--- Text for analysis ---

For Immediate Release
Sue Bowden, 785-296-0687
National Infant Immunization Week (NIIW) is an annual observance to highlight the importance of protecting infants from vaccine-preventable diseases. NIIW is being held April 19-26.
“Immunizations are one of the most important ways parents can protect their children,” stated Sue Bowden, Director of the Kansas Immunization Program at the Kansas Department of Health and Environment (KDHE). “We encourage parents to talk to their healthcare provider about making sure their infants are up-to-date on immunizations.”
Vaccines also reduce the costs associated with missed time from work, doctor visits, and hospitalizations.
Infants are particularly vulnerable to infectious diseases, and more than 40,000 babies will be born in Kansas this year that need to be immunized. A series of immunizations should be administered to newborns from birth to age 2, that protect against 12 diseases including: bacterial meningitis, diphtheria, hepatitis B, measles, mumps, pertussis, pneumococcal disease, polio, rubella, tetanus, and varicella. Additional immunizations are recommended after age 2.
In addition, infants and young children are at greater risk for severe health complications from seasonal influenza, which is why vaccination is recommended between the ages of 6 months and 8 years.
Because of the success of vaccines in preventing disease, parents are often unaware that their children are at risk for so many serious diseases. Vaccine-preventable diseases are at an all-time low in Kansas, but these diseases still exist and continued vaccination is necessary to protect everyone from potential outbreaks.
“Vaccines are among the most successful and cost-effective methods available for preventing disease,” said Bowden. “Early childhood vaccines not only help protect infants and children, but also entire communities by preventing and reducing the spread of diseases.”

---

Retype the part of the immunization press release that begins at the words "Vaccines also reduce" and stops after the words "after age 2.".

--- Recorded data ---

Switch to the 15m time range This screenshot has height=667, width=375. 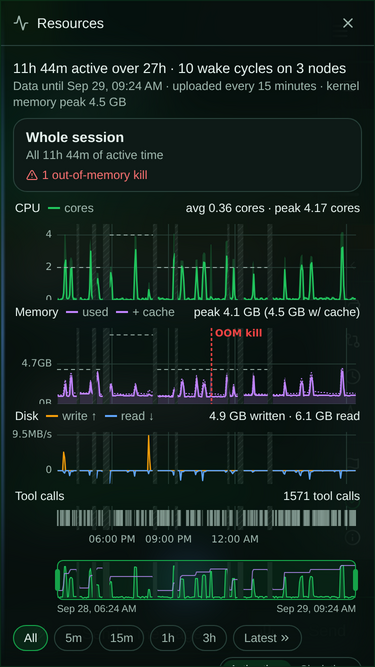tap(122, 638)
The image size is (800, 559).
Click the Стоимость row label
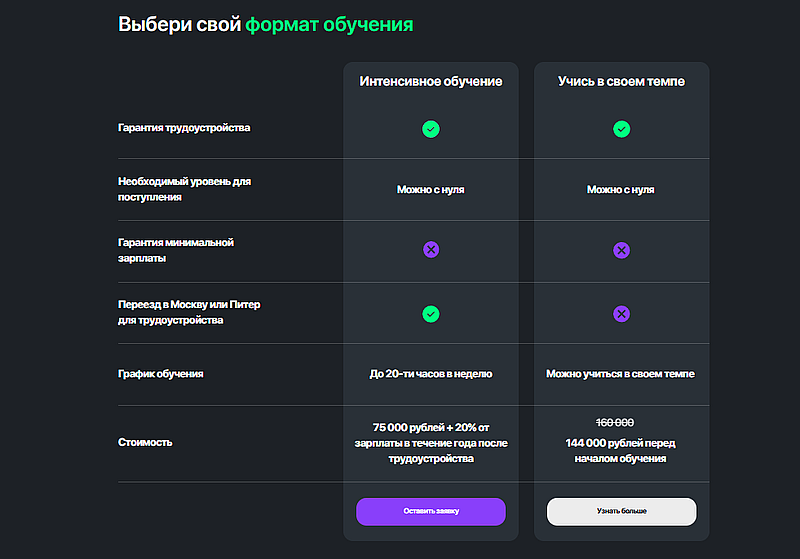(x=145, y=441)
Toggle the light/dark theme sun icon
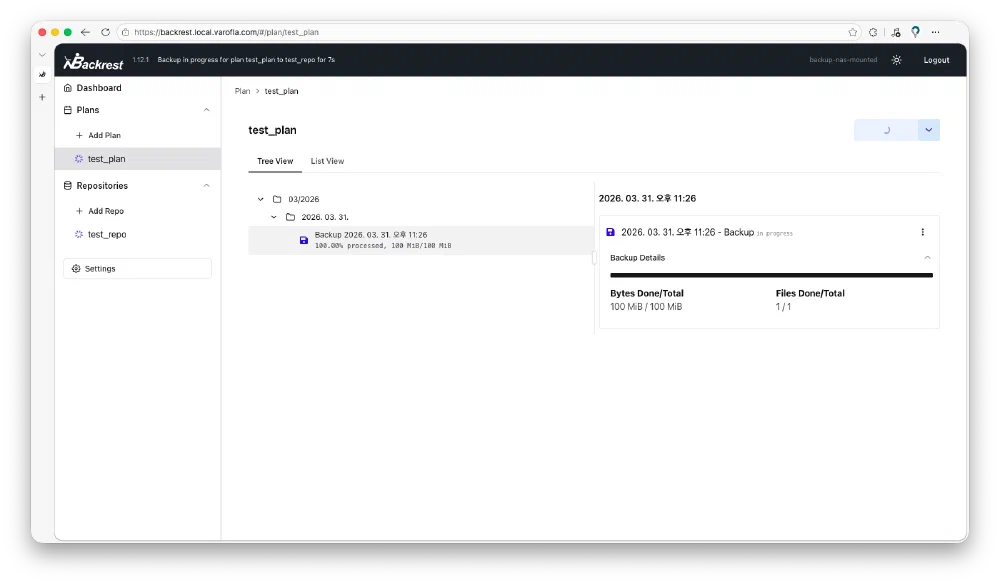 [896, 60]
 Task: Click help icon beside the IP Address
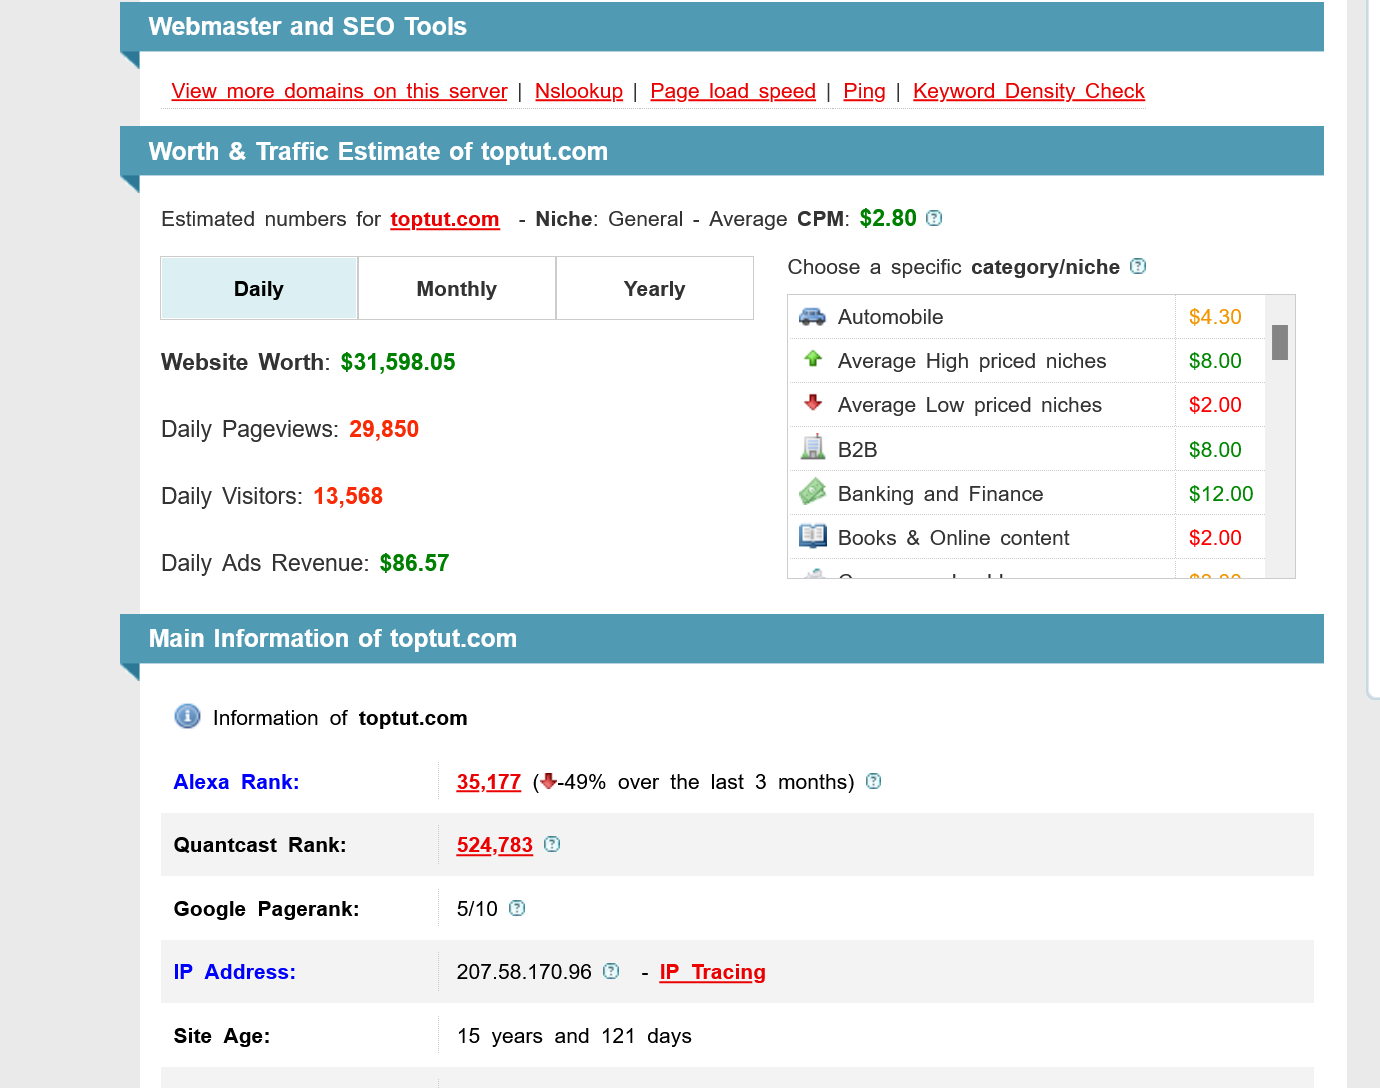point(610,971)
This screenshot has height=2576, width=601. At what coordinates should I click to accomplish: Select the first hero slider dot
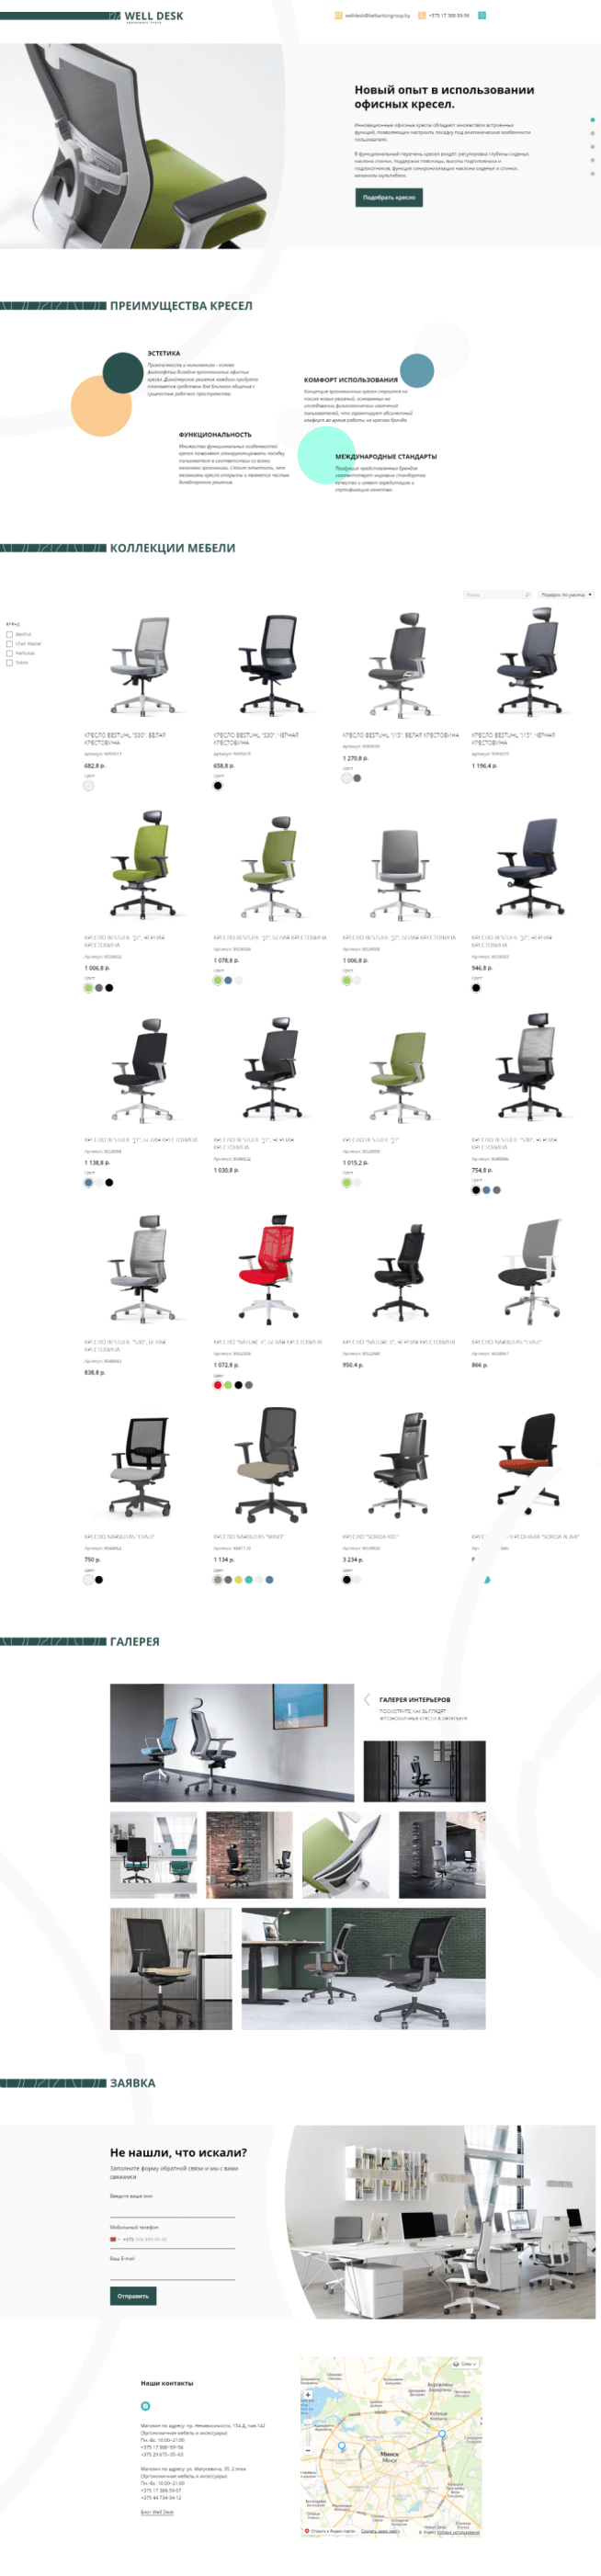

---

▶ **Task output**
Vaccines also reduce the costs associated with missed time from work, doctor visits, and hospitalizations.
Infants are particularly vulnerable to infectious diseases, and more than 40,000 babies will be born in Kansas this year that need to be immunized. A series of immunizations should be administered to newborns from birth to age 2, that protect against 12 diseases including: bacterial meningitis, diphtheria, hepatitis B, measles, mumps, pertussis, pneumococcal disease, polio, rubella, tetanus, and varicella. Additional immunizations are recommended after age 2.